THE EXERCISE
Rewrite the records from the line with "875x492 pixels. Task: Tap the green" up to and including the line with "[x=803, y=79]", putting "badge" wherever "logo" appears and leaving everything else unchanged.

Start THE RECORDS

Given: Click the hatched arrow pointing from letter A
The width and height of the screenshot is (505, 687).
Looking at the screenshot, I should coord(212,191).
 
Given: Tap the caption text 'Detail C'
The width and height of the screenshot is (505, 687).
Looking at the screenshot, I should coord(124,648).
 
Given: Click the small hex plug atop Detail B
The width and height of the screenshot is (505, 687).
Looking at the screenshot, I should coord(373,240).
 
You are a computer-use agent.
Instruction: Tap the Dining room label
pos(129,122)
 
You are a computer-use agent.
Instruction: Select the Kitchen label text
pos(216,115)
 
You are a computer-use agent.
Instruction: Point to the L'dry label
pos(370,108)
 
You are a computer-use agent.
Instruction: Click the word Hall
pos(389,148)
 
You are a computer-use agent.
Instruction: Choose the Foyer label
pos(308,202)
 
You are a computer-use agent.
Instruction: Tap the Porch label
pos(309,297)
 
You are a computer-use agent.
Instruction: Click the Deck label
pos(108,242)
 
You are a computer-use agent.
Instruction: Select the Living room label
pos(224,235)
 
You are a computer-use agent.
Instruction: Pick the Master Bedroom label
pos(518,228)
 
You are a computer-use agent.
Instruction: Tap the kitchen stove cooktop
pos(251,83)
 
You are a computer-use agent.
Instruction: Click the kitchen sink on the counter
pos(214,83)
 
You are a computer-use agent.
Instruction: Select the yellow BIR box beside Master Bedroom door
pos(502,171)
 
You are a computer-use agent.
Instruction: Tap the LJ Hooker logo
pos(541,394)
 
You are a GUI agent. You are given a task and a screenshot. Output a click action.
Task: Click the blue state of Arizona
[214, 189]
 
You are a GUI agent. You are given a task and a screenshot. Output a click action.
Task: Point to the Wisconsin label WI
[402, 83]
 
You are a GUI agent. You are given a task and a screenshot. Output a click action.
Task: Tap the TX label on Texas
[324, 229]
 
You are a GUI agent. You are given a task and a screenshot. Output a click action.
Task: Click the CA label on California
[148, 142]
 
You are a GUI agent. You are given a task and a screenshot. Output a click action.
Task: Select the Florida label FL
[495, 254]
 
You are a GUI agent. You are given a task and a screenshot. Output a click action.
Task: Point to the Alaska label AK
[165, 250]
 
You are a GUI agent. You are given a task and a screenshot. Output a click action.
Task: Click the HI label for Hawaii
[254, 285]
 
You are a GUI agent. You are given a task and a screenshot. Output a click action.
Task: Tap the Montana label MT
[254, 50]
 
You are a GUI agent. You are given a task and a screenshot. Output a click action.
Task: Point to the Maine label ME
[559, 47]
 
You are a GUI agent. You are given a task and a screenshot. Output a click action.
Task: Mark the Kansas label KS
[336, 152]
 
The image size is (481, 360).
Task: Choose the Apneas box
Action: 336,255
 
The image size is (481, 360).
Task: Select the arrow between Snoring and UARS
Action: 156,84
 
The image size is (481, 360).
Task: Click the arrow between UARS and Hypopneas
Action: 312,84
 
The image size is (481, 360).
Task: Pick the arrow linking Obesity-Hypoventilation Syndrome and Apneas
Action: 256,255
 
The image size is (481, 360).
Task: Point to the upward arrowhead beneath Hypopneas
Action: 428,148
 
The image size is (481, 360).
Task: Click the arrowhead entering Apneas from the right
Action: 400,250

End THE RECORDS
Start THE RECORDS

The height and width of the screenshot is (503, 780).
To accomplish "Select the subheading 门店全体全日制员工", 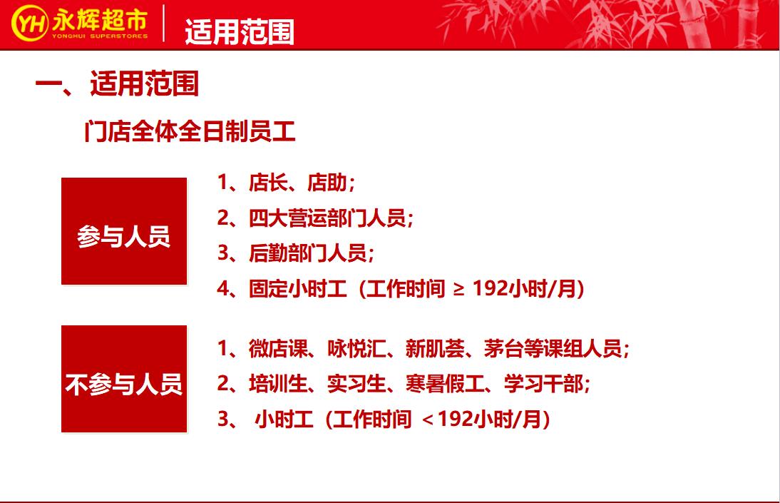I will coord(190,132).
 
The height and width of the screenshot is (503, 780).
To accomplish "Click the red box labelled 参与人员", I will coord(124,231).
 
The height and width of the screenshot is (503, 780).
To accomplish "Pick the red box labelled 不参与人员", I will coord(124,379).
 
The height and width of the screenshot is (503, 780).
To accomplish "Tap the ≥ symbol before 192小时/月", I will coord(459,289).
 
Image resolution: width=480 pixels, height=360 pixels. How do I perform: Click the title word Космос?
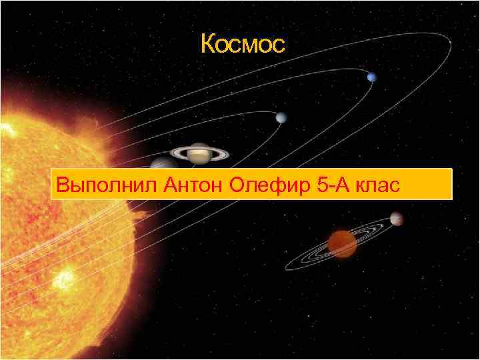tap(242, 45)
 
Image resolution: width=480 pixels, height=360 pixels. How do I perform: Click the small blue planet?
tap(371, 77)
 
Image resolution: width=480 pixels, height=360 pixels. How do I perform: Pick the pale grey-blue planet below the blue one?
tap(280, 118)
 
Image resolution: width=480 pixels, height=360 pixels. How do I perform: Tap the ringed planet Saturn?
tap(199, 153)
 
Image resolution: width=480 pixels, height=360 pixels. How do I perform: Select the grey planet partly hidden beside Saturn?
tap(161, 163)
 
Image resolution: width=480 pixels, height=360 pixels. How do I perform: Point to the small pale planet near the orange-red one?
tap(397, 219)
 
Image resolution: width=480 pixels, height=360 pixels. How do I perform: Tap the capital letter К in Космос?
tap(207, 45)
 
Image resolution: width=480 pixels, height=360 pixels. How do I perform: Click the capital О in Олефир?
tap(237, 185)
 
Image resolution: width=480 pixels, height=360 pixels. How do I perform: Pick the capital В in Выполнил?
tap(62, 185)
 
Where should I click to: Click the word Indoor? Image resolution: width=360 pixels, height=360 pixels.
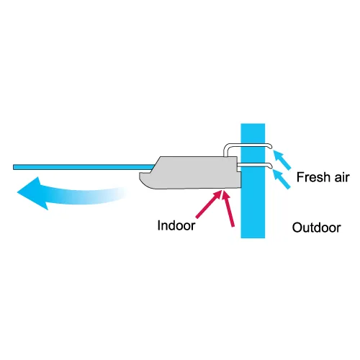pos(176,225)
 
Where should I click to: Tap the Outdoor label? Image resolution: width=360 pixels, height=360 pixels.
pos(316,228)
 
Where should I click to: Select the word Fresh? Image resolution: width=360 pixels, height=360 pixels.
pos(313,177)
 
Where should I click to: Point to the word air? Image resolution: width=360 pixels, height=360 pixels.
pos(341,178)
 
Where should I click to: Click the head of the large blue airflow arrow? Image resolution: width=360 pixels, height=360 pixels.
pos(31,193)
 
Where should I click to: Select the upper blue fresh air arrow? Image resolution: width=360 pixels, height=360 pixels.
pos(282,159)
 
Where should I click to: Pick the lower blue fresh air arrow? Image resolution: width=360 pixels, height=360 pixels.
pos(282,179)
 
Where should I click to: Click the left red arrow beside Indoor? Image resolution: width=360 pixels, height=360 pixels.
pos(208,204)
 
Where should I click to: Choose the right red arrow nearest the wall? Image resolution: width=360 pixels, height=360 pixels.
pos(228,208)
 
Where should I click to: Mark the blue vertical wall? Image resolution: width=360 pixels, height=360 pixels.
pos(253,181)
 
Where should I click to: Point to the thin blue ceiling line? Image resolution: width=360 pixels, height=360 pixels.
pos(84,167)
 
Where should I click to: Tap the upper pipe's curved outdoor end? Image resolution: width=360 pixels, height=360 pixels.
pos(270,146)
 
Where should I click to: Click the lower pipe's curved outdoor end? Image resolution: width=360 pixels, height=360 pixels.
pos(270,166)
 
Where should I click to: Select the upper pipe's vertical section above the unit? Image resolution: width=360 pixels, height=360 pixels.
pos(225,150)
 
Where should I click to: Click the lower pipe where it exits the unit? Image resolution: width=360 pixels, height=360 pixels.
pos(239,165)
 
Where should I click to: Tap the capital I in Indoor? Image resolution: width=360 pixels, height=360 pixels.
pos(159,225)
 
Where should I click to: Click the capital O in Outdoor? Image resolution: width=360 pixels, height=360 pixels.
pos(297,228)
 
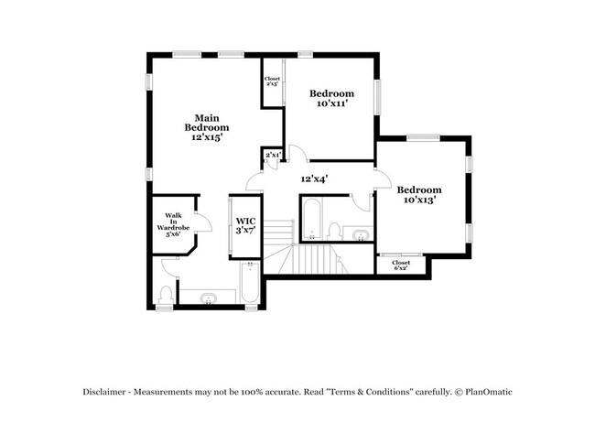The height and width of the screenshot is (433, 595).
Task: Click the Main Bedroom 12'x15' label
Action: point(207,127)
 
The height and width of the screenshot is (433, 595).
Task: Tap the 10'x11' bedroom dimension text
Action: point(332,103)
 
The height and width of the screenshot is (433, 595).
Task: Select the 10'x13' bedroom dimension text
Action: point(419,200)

End THE RECORDS
Start THE RECORDS

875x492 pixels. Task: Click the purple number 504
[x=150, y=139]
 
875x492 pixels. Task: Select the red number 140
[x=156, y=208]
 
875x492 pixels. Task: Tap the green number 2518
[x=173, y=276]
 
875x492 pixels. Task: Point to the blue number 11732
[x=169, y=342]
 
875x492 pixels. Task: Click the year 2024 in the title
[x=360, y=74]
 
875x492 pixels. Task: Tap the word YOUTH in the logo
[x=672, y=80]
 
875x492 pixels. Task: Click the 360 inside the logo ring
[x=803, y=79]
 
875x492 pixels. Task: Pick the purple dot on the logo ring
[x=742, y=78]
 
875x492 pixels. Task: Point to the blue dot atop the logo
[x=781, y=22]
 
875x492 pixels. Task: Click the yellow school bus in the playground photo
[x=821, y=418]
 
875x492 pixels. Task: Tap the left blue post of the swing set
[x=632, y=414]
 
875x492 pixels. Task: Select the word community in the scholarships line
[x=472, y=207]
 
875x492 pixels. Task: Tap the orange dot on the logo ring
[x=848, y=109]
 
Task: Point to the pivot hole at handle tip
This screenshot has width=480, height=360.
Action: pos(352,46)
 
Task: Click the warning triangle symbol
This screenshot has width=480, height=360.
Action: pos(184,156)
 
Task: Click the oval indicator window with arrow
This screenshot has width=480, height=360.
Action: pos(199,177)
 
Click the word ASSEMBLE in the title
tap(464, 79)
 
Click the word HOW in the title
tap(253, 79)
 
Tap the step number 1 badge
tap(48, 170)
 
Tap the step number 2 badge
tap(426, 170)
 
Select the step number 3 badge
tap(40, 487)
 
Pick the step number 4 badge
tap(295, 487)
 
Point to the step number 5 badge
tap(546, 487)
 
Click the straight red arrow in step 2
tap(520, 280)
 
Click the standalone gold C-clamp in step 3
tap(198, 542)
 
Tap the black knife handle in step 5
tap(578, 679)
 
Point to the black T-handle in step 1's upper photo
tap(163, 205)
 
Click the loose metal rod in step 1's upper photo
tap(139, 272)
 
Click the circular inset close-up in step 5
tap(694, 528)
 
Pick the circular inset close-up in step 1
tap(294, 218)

End THE RECORDS

SOLUTION BELOW
875x492 pixels. Task: Tap the green number 2518
[x=173, y=276]
 
875x492 pixels. Task: Point to the blue number 11732
[x=169, y=342]
 
875x492 pixels. Task: Click the year 2024 in the title
[x=360, y=74]
 
875x492 pixels. Task: Tap the word YOUTH in the badge
[x=672, y=80]
 
875x492 pixels. Task: Click the 360 inside the badge ring
[x=803, y=79]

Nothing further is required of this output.